Researchers say there's more plastic waste in the Great Pacific Garbage Patch than was previously estimated, meaning it's more urgent than ever that we do something about this massive trash flotilla.

The good news is that there's a clean-up operation scheduled for 2020. The bad news is that the cleaners have just flown a reconnaissance mission – and what they found isn't pretty.

"More debris was recorded than what is expected to be found in the heart of the accumulation zone," write members of Dutch foundation, the Ocean Cleanup, who surveyed the area in a modified C-130 Hercules plane, using LIDAR (laser) scanners and multispectral camera technology to size up the problem.

"Initial estimates of the experienced observer crew indicate that in a span of 2.5 hours, over a thousand items were counted."

If you've not heard of the Great Pacific Garbage Patch (also called the Pacific trash vortex), it's an area of the ocean where currents and winds cause an accumulation of waste debris - usually plastic.

While other 'patches' occur in various parts of the ocean, the Great Pacific Garbage Patch is thought to be one of the biggest, even though we're not entirely sure how big it is.

Previous estimates range from 700,000 square kilometres (270,000 square miles) to more than 15 million square kilometres (5.8 million square miles), but right now, no scientifically accurate estimates exist for the size or mass of this garbage patch.

And don't be fooled by those photos on the internet of boats ploughing through bottles, crates, and tyres floating on top of the water - that's Manila Harbour - not the Great Pacific Garbage Patch.

In reality, most pieces of plastic in the actual garbage patch are roughly the size of your smallest fingernail, though some can be much bigger - up to half a metre long.

As Carey Morishige from the the NOAA's marine debris program explains, "patch" is something of a misnomer:

"While it's true that these areas have a higher concentration of plastic than other parts of the ocean, much of the debris found in these areas are small bits of plastic (microplastics) that are suspended throughout the water column."

"A comparison I like to use is that the debris is more like flecks of pepper floating throughout a bowl of soup, rather than a skim of fat that accumulates (or sits) on the surface."

garbage-patch-2The Great Pacific garbage patch, labelled here as the Eastern Garbage Patch, is one of several such patches in our oceans. Credit: NOAA

That's not to diminish the scale of the problem, though. Sea life can get tangled up in even the smallest pieces of plastic, or mistake it for food, and scientists are working hard to determine just how the trash pool is knocking marine ecosystems off balance.

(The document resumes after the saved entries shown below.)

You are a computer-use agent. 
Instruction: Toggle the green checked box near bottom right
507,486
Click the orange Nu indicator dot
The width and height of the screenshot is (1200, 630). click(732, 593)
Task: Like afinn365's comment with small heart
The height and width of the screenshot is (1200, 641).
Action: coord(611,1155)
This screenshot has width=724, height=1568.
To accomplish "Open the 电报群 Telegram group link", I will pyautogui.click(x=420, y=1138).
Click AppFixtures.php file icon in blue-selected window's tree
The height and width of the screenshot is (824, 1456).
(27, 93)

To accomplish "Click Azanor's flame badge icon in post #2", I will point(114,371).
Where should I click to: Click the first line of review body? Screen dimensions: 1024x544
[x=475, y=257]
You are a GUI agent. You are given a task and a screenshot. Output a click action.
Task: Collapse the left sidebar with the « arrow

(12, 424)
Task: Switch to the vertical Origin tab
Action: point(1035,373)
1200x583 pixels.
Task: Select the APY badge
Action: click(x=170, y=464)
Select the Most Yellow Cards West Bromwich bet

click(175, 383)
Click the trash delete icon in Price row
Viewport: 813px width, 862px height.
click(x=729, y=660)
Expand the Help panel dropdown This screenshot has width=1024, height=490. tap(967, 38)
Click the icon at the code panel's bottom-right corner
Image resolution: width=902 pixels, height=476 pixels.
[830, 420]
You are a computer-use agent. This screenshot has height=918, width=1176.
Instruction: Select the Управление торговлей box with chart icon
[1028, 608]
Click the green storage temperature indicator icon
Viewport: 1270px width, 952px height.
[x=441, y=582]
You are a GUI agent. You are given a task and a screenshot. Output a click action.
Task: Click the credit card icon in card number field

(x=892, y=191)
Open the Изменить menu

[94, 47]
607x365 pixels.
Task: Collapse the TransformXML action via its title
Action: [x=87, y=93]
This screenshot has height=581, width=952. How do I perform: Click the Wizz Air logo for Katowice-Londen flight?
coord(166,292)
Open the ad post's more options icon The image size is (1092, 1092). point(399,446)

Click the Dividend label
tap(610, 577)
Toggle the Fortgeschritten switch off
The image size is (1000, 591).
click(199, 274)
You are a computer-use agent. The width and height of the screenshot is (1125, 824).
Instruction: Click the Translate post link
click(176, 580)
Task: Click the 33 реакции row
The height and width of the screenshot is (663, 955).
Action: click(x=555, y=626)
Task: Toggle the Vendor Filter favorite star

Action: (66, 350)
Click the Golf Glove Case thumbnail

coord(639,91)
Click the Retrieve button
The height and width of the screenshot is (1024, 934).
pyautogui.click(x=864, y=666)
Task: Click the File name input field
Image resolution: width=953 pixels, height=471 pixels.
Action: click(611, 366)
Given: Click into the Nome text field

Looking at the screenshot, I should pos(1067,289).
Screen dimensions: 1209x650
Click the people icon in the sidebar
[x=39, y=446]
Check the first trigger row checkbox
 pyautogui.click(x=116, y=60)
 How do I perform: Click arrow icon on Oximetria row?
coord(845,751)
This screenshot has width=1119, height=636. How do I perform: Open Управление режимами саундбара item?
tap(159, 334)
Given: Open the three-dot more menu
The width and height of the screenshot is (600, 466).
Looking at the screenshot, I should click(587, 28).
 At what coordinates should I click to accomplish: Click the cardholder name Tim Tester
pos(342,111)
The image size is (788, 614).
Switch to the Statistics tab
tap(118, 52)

As Annalee Newitz reports at io9, it's difficult to assess the extent to which the plastic is killing off birds and fish, but it's definitely adding extra toxins to their diet, and possibly passing those on to humans further up the food chain. Whichever way you look at it, it's bad news for everybody.

What's also certain is that the problem is getting worse. Recent research showed that the number of plastic particles and their levels of concentration have risen sharply in the North Pacific over the past 40 years.

And a report released by the World Economic Forum earlier in the year found that, the way things are headed, there'll be more plastic than fish in our oceans by 2050

Fortunately, the Ocean Cleanup foundation is committed to ridding our seas of this waste, with plans to catch and extract all of this plastic through a series of environmentally friendly screens that can trap plastic but allow marine life through. Once collected, the trash can be shipped to land, and recycled or sold.

To design its screening and collection system effectively, the Ocean Cleanup needs to know precisely what it's dealing with, which is why it's assessing the patch in a series of fly-overs.

"The Aerial Expedition - our final reconnaissance mission - brings us another step closer to the clean-up of the Great Pacific garbage patch," said founder and CEO, Boyan Slat.

"The initial findings of the expeditions again underline the urgency to tackle the growing accumulation of plastic in the world's oceans."